Obrońca oskarżonego A. P. zaskarżając wyrok sądu meriti w całości na korzyść oskarżonego, podnosił, podobnie jak i obrońca oskarżonego A. Ł. zarzut naruszenia przepisów postępowania, co w ocenie obrońcy w konsekwencji doprowadziło do błędnych ustaleń faktycznych. Zarzut naruszenia przepisów postępowania (art. 2§2 k.p.k., art. 4 k.p.k., art. 7 k.p.k., art. 74§1 k.p.k., art. 410 k.p.k. oraz art. 424 k.p.k.) w istocie sprowadzał się do kwestionowania wiarygodności zeznań A. S., A. A., S. A. i T. A.. W zakresie dotyczącym wiarygodności zeznań w/wym. świadków i niezasadności zarzutów apelacyjnych kwestionujących ustalenia sądu meriti poczynionych na ich podstawie, wypowiedział się już sąd apelacyjny przy okazji omawiania apelacji obrońcy oskarżonego A. Ł.. Przedstawiona tam argumentacja pozostaje aktualna także w odniesieniu do apelacji obrońcy oskarżonego A. P., a zatem nie ma potrzeby ponownie jej powtarzać.
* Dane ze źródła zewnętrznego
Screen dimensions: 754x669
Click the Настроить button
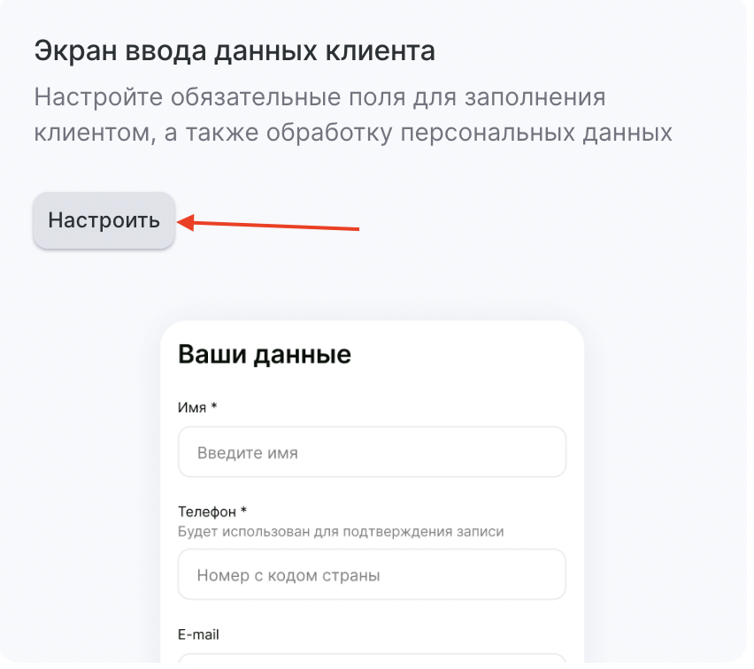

Obrońca oskarżonego A. P. w pisemnej apelacji wskazywał na różnice depozycji pokrzywdzonych cudzoziemców pomiędzy złożonymi w postępowaniu przygotowawczym i na rozprawie, widząc w tym ich niewiarygodność. Odnosząc się do tej kwestii należy stwierdzić, iż dokładna analiza zeznań tych osób nie wskazuje na to aby depozycje ich różniły się co do istotnych kwestii. Drobne różnice w ich zeznaniach są wynikiem przede wszystkim tego, iż zdarzenie z ich udziałem miało bardzo dynamiczny przebieg, a ponadto każdy z pokrzywdzonych obserwował przebieg zdarzenia z nieco innej perspektywy, co całkowicie uzasadnia drobne rozbieżności w relacjonowaniu przez w/wym. przebiegu zdarzenia. Fakt, iż zeznania złożone na rozprawie są bogatsze w swojej treści, niż te złożone w postępowaniu przygotowawczym, nie świadczy jeszcze o ich niewiarygodności, skoro pozostają one tożsame co do zasadniczych kwestii. Drobne różnice jakie występują w depozycjach świadczą o tym, iż składane przez świadków zeznania nie stanowią lekcji wyuczonej, lecz składane są w sposób spontaniczny.

W ocenie sądu apelacyjnego nie znajduje racjonalnego uzasadnienia podnoszony zarzut naruszenia art. 6 k.p.k. w zw. z art. 317§1 k.p.k., skoro dotyczy on postępowania przygotowawczego, podczas gdy obrońca oskarżonego skarży wyrok sądu okręgowego. Brak przekonywującego wyjaśnienia związku między wydanym wyrokiem, a wskazanym powyżej naruszeniem przepisów postępowania, czyni ten zarzut bezzasadnym.

Nie zasługuje również na uwzględnienie zarzut naruszenia art. 5 k.p.k. poprzez nieuwzględnienie wytycznych interpretacyjnych płynących z zasady in dubio pro reo, a to z uwagi na to, iż poza zeznaniami pokrzywdzonych brak jest dowodów potwierdzających zasadność przypisanych czynów.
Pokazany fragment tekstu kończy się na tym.